Items from a data source
--- START ---

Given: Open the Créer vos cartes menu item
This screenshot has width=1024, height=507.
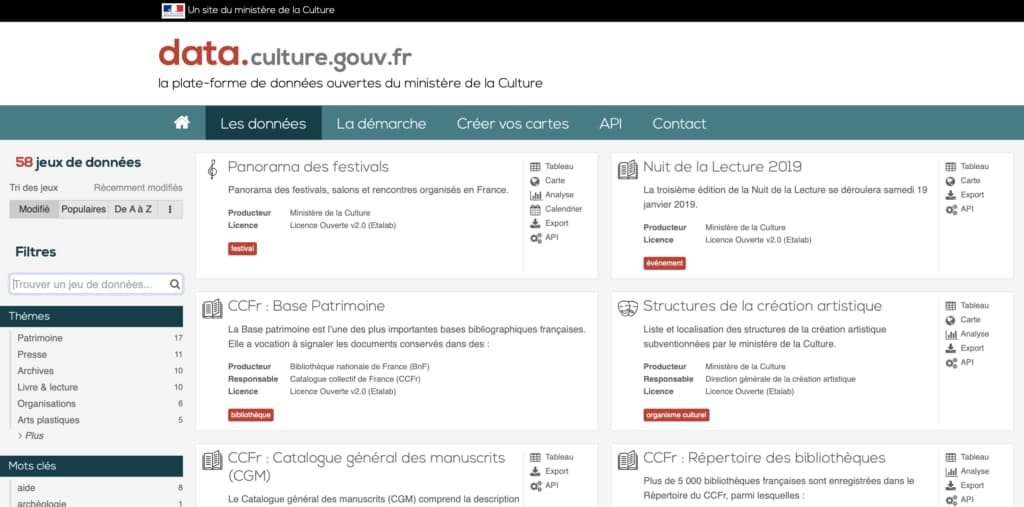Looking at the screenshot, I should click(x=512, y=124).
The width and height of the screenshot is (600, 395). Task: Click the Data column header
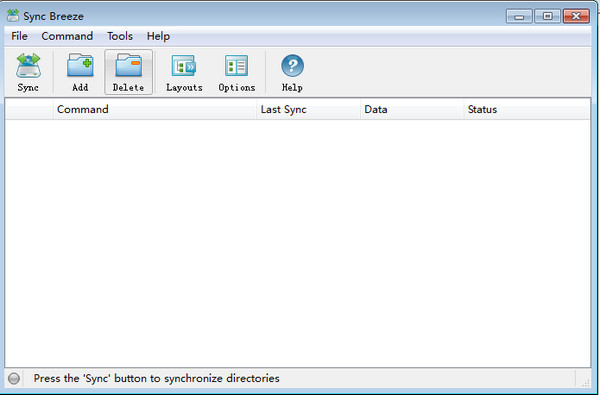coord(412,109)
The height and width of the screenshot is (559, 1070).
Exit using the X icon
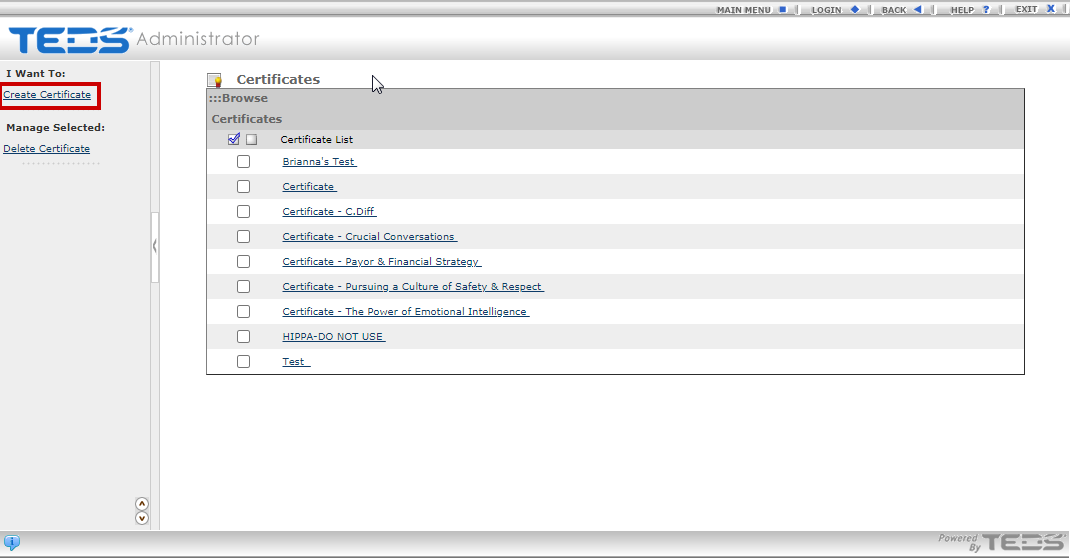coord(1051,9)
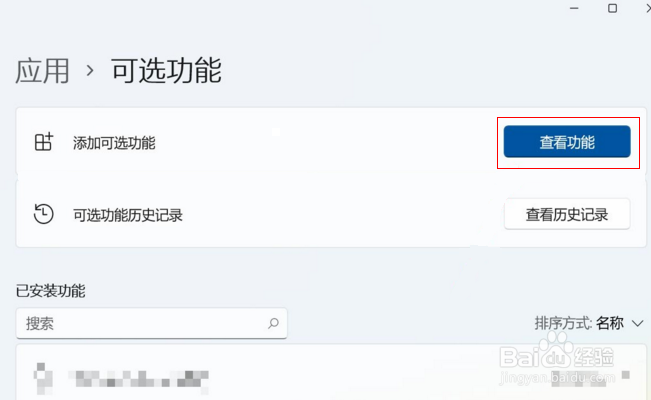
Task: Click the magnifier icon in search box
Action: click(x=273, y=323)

--- END ---
--- START ---

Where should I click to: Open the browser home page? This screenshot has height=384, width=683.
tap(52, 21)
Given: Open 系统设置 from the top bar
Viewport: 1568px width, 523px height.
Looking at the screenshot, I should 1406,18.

--- END ---

EXERCISE PROMPT —
Copy all lines above where "Given" is present.

REPLY —
Given: Open the Créer vos cartes menu item
Given: Open 系统设置 from the top bar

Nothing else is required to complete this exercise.